This post continues a series of reflections that I began here.
I want to pause a moment, and go back to Leah Libresco’s blog post that kicked off this set of reflections. She says,
There are a lot of out, queer people in relationships, raising children, or hoping very much to wind up in one or both of those categories. Pro-traditional marriage movements are a threat to their relationships with the people they love most.
Leah suggests that when we oppose same-sex marriage, we are in effect asking these people to leave their partners; that we are saying that they should break up with people who love them, for their own good. Or, perhaps, she is saying that that’s what people in committed same-sex relationships hear us saying. In essence, we appear to be saying, “This relationship in which you have found love and joy—it’s bad. There’s nothing good about it. The love and joy you’ve found: it’s an illusion. We reject it, and you should, too.”
It struck me when I read Leah’s post, and I continue to think, that this extreme point of view is indefensible. It might be what “queer people in relationships” hear; and it might be what some of us do in fact think. And it might be true in certain cases; some relationships are simply toxic for one or both partners.
But consider two people who have made a commitment to each other, who have agreed to support each other through thick and thin, who have taken on the commitment of raising children as best they know how, who are practicing patience, loyalty, forgiveness, charity towards each other: is there nothing there that is good?

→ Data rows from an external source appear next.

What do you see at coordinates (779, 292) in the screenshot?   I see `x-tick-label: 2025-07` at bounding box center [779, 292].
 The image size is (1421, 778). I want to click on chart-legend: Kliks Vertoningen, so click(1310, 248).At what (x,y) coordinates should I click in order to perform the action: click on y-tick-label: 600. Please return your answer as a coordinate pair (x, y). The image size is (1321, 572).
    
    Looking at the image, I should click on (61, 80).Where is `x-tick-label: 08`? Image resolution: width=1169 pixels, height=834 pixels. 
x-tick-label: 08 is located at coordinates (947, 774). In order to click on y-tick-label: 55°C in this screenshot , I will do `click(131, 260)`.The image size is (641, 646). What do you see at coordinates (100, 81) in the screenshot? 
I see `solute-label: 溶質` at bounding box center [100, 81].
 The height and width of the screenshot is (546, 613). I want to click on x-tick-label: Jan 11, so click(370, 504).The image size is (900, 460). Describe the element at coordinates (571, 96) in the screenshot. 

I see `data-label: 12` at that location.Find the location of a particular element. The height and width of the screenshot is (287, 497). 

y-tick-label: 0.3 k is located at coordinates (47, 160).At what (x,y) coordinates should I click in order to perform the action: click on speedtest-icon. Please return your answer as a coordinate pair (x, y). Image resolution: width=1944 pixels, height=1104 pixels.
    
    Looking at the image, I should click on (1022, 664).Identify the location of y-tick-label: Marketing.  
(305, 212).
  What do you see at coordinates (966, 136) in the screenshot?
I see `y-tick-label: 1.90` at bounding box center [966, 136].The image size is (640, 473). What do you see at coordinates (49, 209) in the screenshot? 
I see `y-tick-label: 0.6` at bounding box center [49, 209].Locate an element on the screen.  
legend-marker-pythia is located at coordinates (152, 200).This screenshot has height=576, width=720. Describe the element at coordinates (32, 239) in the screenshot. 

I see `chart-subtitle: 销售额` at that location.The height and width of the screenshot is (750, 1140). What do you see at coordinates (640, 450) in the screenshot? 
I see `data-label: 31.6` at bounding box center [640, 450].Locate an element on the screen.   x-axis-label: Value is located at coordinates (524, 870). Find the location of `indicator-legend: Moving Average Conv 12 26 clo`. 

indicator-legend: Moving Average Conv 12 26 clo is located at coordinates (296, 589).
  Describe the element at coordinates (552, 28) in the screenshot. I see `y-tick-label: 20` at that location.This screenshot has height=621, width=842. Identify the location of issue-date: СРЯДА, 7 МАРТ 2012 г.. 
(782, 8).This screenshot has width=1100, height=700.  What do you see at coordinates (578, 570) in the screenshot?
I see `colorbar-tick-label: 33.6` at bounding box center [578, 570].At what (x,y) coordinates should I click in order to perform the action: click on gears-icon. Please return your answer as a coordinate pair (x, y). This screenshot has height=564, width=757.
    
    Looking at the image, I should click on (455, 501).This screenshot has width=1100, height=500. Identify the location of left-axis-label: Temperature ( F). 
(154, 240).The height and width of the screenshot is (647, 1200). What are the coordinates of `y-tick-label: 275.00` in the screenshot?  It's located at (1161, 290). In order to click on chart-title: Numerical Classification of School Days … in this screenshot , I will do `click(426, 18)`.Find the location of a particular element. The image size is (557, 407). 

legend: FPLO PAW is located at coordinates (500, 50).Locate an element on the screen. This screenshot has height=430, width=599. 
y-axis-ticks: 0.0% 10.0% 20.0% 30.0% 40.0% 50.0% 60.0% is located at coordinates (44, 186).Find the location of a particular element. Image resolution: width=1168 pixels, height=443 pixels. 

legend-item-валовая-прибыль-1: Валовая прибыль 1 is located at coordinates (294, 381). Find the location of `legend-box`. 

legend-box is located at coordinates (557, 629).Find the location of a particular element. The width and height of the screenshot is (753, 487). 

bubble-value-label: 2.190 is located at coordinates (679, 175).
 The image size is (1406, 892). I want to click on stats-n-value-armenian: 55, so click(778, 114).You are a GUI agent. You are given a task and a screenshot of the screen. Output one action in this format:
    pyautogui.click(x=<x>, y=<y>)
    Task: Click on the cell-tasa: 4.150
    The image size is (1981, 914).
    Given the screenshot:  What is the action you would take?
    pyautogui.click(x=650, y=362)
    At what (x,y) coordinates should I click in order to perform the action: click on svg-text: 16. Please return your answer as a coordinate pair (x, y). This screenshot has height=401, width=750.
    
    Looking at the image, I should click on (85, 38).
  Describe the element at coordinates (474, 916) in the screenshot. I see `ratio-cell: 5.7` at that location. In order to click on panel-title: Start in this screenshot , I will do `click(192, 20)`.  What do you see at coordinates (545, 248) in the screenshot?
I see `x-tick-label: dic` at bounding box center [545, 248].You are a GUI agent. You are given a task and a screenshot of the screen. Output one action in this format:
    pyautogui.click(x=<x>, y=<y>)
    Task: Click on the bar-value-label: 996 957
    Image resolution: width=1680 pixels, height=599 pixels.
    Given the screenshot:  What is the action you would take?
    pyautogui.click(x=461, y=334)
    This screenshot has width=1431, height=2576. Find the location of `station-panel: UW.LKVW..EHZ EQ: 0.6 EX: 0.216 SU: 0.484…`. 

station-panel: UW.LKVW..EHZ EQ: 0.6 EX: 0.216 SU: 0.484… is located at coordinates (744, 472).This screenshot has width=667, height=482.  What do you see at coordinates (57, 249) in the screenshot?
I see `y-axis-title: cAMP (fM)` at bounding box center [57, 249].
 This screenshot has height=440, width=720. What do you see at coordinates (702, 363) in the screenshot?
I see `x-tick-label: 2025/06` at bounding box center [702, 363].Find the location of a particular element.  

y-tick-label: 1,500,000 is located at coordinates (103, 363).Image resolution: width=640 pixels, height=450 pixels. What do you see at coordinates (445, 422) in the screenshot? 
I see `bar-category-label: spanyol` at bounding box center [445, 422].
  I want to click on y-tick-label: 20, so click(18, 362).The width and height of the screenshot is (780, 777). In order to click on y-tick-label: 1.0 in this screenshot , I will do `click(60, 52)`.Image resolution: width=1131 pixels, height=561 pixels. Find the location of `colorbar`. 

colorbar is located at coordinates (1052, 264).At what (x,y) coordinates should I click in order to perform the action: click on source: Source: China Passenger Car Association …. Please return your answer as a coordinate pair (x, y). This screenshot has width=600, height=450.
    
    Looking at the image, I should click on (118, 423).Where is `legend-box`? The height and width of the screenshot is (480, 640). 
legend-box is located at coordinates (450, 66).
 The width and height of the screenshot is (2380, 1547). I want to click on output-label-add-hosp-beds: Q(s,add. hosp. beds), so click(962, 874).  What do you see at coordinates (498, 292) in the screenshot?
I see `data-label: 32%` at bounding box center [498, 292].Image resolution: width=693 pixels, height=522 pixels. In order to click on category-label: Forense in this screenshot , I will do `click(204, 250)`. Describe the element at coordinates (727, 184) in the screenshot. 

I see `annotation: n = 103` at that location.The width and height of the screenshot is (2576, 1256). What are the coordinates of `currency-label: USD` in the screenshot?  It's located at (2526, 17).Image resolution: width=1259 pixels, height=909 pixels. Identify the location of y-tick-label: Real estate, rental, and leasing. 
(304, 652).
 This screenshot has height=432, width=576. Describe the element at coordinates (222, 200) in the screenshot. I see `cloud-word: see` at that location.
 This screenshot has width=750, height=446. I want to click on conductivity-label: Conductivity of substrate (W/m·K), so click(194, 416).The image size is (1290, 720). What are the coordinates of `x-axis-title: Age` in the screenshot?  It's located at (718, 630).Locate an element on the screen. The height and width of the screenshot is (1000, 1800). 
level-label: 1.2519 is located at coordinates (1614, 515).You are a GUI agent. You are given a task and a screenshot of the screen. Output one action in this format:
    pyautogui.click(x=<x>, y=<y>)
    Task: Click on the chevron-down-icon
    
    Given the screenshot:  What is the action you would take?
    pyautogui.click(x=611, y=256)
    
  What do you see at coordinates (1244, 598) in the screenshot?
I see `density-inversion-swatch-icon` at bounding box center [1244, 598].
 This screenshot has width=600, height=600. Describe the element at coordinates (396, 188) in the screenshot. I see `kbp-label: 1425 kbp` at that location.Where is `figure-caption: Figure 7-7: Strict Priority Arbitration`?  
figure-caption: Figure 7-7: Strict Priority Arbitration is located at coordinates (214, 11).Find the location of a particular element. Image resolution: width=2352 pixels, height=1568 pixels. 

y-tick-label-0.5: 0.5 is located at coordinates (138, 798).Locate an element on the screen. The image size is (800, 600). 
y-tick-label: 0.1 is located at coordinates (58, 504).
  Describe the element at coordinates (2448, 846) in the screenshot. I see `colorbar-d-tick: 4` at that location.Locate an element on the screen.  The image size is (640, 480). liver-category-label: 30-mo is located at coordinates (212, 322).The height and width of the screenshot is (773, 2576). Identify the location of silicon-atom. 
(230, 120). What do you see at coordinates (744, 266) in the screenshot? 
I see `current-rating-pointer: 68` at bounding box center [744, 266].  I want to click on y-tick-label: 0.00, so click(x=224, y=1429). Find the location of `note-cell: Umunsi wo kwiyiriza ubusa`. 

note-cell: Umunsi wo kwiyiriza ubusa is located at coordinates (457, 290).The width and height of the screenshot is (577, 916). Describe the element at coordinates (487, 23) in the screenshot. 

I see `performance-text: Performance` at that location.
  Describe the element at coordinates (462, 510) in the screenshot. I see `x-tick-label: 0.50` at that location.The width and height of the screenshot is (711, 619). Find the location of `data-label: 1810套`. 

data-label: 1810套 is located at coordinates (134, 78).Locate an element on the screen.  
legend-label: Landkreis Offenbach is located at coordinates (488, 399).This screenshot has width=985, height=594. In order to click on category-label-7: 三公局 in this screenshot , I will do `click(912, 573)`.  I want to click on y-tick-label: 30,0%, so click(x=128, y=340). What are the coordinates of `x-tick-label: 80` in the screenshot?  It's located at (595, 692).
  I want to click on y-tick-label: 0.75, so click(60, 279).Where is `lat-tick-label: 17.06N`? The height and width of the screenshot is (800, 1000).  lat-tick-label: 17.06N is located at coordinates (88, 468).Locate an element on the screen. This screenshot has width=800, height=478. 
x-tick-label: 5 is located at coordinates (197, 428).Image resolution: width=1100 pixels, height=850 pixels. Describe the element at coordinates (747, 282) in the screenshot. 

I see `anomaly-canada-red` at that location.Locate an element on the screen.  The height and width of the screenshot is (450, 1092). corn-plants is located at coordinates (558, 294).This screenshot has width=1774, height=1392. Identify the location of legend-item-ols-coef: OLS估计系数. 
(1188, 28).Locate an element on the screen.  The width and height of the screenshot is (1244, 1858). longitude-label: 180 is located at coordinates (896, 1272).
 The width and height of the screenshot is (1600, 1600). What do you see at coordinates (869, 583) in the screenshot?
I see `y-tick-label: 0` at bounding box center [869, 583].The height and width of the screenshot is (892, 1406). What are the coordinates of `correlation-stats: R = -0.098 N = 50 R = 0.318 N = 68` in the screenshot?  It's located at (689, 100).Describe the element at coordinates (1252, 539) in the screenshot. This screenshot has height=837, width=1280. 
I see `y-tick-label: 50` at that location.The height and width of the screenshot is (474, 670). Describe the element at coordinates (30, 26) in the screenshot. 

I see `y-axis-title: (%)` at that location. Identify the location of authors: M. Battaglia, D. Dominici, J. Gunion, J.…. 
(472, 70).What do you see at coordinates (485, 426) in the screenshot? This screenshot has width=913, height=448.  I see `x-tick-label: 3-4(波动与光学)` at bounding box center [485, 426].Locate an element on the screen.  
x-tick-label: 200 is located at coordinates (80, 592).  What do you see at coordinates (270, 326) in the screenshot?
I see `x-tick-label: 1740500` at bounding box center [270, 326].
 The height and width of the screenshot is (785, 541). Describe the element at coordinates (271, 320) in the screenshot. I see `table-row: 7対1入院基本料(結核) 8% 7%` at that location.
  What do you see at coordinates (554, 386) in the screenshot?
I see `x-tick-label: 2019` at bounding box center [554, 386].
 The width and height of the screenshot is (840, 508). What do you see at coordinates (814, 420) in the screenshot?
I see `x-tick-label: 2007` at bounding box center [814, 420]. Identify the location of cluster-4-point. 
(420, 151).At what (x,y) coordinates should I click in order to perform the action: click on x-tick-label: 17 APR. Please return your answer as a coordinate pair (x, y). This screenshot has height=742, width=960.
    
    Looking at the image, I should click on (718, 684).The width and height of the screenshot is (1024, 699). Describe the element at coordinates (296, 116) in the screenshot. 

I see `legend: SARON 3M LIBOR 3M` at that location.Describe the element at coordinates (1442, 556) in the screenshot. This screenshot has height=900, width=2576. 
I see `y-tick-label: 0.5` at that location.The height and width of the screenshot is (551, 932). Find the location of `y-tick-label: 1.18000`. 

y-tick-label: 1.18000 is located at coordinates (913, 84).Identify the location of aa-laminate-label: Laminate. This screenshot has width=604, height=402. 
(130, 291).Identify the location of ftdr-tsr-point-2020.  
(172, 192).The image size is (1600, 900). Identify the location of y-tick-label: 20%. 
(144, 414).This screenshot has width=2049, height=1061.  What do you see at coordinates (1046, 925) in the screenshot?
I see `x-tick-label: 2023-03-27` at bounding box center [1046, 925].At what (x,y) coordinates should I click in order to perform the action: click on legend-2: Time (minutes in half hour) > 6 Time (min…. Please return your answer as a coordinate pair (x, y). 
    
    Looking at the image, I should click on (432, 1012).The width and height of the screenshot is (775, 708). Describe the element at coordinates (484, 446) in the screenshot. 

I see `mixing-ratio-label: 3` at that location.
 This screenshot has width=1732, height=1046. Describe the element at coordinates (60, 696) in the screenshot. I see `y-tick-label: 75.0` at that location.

Is there sin in such a relationship? Surely, because there is sin in every human being we meet, and hence in every relationship. But there can be great goodness as well. We need to recognize that, and we need to love what is good.
Are there moral issues involved with same-sex marriage? Certainly there are (for the record, my views on sexual morality can be found in the Catechism of the Catholic Church). It must be difficult for a same-sex couple approaching the Church to put aside those aspects of their relationship. But that is not to say that everything must be put aside. It may be necessary to make changes, but against charity there is no law.